The main U.S. Post Office, Poughkeepsie, New York, USA, is located at the intersection of Market and Mansion Streets downtown (actual address is 55 Mansion Street). The Post Office serves the 12601 ZIP Code, which covers the city of Poughkeepsie, New York and portions of the Town of Poughkeepsie adjacent to the city. It employs a hundred people and handles 300,000 pieces of mail a day and 10 million a year.

The building was the second of five post offices in Dutchess County built during the New Deal by the Works Progress Administration. It was the first for which President Franklin D. Roosevelt, a native of Hyde Park, took a close personal interest in the design. He had written in 1928 of his desire to preserve the stone buildings in the Hudson Valley built by early Dutch settlers of the region, including his ancestors, which he feared was disappearing. The simple and modest style of the stone houses built by all those early settlers regardless of wealth was, to him, an example that should be followed by everyone.
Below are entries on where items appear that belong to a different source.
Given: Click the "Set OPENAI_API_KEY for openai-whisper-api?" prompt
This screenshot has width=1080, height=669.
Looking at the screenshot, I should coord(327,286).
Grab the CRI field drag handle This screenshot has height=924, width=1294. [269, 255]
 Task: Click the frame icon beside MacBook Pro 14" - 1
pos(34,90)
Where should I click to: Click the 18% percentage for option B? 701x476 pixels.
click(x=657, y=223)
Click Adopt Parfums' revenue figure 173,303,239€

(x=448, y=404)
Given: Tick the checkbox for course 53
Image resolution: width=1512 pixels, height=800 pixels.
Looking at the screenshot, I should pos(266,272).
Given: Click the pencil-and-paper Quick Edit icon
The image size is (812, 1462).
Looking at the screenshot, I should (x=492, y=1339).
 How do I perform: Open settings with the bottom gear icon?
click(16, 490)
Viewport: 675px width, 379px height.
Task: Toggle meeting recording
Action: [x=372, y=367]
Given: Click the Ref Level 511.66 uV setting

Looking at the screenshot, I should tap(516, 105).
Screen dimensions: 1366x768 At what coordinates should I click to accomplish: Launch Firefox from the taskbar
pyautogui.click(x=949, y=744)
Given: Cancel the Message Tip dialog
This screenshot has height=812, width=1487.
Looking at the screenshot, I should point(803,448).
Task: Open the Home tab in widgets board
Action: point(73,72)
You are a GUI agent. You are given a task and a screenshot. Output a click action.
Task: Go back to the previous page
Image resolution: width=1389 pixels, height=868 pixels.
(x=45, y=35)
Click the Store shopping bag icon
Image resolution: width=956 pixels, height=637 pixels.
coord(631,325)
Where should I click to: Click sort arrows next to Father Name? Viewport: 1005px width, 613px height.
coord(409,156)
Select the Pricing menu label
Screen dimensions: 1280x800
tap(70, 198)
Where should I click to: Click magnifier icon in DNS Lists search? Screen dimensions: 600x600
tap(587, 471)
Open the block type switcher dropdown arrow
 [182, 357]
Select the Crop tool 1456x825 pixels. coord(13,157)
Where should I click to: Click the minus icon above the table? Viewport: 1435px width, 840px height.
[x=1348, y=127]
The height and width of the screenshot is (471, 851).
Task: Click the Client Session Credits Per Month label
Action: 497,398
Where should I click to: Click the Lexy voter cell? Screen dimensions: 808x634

Earlier in the decade, nearby Beacon had gotten a new post office in local fieldstone designed by Gilbert Stanley Underwood. When Poughkeepsie's turn came, Treasury Secretary Henry Morgenthau demanded that it be made of irregular fieldstone in the Dutch style, modeled after a demolished county courthouse that had been built in 1809. Architect Eric Kebbon followed the design but originally turned in a building that was to use granite. Roosevelt personally ordered him to redesign it to his specifications and would not let construction proceed until it was.